Лишь только я тебя увидел,
И тайно вдруг возненавидел
Бессмертие и власть мою, —
Я позавидовал невольно
Неполной радости земной:
Не жить, как ты, мне стало больно,
И страшно — розно жить с тобой.
в безкровном сердце луч нежданный
Опять затеплила земля, —
И грусть на дне старинной раны
Зашевелилась как змея.
Что без тебя мне эта вечность?
Моих владений безконечность? —
Пустые звучные слова,
Обширный храм без божества!

Демон заговорил словами самого Лермонтова. Земля, та самая земля, где, по словам демона, «нет ни истинного счастья, ни долговечной красоты, где преступленья лишь да казни, где страсти мелкой только жить, где не умеют без боязни ни ненавидеть ни любить», совершает чудо возрождения гордого существа, отринутого небом. «Посланник рая — херувим» пробудил в его душе «старинной ненависти яд». Тамара гибнет, как и раньше. Развязка, однако, — существенно другая. Побежденный демон проклял «мечты безумные свои»; автор не позволил ему бросать укоризненных взглядов на ангела. Мотив богоборчества ослаблен сравнительно с прежними редакциями. И, что̀ особенно важно, Тамара оправдана небом; с нею оправдана земля и в частности земная, все еще грешная, «беззаконная» любовь. Хотя Творец соткал живые струны души Тамары «из лучшего эфира», и она из тех, кто создан не для мира, но и Тамара познала грех земли и все же — спасена. Когда красавица под аккомпанемент чангуры пела свою песню, эта песнь

была нежна,
Как будто для земли она
Была на небе сложена.
Не ангел ли с забытым другом
Вновь повидаться захотел,
Сюда украдкою слетел
И о былом ему пропел,
Чтоб усладить его мученье?..

(Вспомним Ангела Смерти и его «друга», Аду.) Есть и на земле «святыня»; страданья и любовь открывают людям рай. Небо благосклонно-снисходительно к слабостям земнородных.

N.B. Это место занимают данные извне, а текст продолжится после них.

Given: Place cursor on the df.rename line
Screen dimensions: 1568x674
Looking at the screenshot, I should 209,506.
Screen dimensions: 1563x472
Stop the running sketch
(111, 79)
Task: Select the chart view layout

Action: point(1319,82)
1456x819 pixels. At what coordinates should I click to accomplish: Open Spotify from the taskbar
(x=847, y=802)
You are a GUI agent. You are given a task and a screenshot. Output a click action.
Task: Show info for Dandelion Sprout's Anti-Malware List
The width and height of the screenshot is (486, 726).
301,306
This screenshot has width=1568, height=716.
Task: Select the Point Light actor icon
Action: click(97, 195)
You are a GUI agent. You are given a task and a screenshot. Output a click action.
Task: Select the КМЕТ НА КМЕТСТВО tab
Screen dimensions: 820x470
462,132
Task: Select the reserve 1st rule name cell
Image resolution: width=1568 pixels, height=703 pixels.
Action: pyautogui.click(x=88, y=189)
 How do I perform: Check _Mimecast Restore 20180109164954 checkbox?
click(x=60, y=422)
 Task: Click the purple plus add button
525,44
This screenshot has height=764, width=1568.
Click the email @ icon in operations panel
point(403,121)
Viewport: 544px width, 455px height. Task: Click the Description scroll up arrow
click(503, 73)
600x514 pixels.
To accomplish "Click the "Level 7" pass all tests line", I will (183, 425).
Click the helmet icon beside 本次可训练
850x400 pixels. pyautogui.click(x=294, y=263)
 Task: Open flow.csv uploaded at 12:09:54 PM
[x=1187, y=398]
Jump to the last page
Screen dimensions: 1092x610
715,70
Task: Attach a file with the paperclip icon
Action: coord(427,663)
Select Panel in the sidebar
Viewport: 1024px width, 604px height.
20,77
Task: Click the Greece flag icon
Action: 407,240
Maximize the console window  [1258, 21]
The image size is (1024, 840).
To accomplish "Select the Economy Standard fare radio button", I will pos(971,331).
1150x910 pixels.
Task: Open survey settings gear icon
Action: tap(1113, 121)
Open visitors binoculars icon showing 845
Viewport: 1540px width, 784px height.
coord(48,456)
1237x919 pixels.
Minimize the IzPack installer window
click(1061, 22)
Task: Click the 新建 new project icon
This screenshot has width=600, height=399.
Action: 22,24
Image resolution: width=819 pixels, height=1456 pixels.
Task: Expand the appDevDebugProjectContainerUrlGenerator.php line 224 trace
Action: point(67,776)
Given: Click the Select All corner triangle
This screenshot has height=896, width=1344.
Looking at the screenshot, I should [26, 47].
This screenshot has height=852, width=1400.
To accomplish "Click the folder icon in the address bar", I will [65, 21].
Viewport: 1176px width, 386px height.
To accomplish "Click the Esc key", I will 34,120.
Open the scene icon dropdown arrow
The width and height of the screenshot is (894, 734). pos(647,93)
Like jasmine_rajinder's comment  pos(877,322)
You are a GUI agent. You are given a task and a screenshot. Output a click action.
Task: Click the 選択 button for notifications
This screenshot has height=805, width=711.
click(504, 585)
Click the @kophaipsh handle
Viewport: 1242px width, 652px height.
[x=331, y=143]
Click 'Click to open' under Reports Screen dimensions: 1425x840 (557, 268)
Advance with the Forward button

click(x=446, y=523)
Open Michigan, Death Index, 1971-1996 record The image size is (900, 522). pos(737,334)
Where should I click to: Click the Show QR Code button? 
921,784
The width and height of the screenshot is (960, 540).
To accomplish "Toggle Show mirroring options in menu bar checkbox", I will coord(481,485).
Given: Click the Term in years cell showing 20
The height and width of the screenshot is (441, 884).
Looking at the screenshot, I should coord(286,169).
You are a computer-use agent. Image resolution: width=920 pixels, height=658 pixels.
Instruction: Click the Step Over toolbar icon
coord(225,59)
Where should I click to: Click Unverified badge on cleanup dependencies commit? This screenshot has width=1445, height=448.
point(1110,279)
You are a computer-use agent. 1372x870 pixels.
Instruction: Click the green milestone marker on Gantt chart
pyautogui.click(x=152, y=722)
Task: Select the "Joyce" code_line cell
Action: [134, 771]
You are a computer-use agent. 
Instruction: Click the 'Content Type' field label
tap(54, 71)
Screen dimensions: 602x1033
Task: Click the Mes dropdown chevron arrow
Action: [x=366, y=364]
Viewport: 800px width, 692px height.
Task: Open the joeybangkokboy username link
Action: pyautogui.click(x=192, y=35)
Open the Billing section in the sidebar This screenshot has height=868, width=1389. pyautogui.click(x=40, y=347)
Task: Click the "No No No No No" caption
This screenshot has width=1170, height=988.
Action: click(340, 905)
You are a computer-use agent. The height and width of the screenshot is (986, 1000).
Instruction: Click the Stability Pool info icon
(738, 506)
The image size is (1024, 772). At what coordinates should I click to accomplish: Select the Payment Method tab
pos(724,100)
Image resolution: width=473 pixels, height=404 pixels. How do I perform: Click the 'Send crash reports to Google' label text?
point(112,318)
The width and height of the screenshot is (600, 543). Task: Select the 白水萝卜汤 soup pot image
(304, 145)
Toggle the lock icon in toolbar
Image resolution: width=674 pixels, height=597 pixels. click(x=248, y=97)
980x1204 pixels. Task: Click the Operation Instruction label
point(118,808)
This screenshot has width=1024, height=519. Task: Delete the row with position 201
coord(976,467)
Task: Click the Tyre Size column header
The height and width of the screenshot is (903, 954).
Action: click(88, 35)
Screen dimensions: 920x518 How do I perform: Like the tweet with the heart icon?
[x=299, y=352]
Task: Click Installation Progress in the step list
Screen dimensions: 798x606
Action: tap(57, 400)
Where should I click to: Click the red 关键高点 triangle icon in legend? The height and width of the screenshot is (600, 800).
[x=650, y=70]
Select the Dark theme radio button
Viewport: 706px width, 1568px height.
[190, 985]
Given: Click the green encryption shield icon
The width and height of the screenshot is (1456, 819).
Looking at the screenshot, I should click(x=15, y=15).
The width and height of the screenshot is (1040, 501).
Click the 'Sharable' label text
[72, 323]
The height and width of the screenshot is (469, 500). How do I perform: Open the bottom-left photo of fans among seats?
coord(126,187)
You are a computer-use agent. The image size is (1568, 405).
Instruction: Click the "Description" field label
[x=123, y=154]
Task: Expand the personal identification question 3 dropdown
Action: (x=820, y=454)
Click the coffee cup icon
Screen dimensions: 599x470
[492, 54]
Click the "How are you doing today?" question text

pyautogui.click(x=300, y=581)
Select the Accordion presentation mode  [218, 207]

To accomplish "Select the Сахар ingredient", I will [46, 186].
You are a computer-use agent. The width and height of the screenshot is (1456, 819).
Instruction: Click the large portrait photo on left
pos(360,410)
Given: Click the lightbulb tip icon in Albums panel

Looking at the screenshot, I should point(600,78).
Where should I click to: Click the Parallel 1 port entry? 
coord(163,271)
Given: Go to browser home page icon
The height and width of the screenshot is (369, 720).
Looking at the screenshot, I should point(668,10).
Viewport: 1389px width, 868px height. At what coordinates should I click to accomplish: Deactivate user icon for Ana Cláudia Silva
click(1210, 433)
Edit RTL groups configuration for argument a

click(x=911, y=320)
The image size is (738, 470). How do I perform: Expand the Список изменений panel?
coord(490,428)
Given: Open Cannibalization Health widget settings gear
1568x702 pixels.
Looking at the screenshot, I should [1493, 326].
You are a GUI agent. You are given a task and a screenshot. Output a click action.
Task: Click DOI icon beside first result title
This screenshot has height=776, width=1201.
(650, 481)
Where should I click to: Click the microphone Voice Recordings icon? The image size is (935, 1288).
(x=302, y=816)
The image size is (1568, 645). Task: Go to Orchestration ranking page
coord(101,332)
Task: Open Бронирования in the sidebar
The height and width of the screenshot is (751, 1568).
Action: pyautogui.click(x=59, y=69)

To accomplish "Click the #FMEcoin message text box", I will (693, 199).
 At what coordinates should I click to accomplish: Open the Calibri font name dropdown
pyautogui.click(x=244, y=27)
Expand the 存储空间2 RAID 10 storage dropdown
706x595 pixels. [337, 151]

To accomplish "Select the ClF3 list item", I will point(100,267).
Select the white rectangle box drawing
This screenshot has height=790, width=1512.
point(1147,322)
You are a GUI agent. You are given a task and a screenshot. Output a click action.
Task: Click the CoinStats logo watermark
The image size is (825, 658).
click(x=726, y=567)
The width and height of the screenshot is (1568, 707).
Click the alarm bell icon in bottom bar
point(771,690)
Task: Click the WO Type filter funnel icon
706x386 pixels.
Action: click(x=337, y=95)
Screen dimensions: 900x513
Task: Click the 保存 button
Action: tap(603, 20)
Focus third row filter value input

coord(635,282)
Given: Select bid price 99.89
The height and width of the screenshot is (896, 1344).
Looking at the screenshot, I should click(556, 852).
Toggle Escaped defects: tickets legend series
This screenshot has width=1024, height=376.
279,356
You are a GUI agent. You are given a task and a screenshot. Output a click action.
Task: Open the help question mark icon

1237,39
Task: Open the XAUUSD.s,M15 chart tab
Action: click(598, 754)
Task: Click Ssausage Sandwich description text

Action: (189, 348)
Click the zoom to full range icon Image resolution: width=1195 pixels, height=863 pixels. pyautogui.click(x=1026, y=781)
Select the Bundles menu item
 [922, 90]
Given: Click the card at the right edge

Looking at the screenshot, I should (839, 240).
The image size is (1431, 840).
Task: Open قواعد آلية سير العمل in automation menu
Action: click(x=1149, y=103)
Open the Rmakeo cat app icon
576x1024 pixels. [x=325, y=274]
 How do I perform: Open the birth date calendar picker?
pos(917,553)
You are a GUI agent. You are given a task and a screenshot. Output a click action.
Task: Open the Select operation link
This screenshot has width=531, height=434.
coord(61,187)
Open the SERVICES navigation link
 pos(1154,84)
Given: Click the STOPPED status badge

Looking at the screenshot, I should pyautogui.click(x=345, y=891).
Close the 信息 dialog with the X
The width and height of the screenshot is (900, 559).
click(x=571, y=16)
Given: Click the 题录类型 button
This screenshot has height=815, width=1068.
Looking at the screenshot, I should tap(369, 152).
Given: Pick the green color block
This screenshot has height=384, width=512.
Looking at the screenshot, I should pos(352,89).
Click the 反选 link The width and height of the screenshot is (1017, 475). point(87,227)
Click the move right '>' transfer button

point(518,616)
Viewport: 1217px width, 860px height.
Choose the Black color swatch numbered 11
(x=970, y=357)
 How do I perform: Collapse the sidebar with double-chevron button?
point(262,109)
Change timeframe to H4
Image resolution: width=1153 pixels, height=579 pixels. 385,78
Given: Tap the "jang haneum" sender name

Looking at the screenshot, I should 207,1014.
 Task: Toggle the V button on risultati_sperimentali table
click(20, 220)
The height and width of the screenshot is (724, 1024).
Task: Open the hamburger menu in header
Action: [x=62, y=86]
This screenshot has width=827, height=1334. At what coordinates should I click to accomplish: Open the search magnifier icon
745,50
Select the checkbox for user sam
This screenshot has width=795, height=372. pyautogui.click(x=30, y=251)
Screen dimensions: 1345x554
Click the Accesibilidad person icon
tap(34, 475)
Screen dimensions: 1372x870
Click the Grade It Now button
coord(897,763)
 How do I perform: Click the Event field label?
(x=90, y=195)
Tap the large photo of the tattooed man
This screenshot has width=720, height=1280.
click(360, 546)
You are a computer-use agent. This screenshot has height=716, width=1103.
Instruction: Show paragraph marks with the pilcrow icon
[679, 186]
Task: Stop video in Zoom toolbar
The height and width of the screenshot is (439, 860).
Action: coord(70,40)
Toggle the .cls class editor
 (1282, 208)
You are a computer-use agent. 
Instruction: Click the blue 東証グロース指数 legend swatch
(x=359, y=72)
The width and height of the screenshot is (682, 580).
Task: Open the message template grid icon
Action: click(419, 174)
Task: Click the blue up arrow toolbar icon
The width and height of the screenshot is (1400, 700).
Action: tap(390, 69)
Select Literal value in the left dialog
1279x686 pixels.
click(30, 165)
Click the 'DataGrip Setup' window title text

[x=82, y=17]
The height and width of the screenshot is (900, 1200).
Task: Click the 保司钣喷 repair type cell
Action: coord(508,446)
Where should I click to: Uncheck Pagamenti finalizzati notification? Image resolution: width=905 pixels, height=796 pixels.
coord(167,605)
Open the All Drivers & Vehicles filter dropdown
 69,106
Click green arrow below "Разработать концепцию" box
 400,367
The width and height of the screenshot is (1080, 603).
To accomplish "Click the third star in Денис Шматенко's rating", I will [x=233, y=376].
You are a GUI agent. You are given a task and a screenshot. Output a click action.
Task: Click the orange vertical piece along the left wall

И улыбались звезды голубыя,
Глядя с высот на гордый прах земли,
Как будто мир достоин их любви,
Как будто им земля небес дороже...

Эти строки из «Сказки для детей» (1839) звучат уже примирительно, хотя, с иронической улыбкой бросив глубокий взгляд кругом себя, поэт увидал и даже «с невольною отрадой»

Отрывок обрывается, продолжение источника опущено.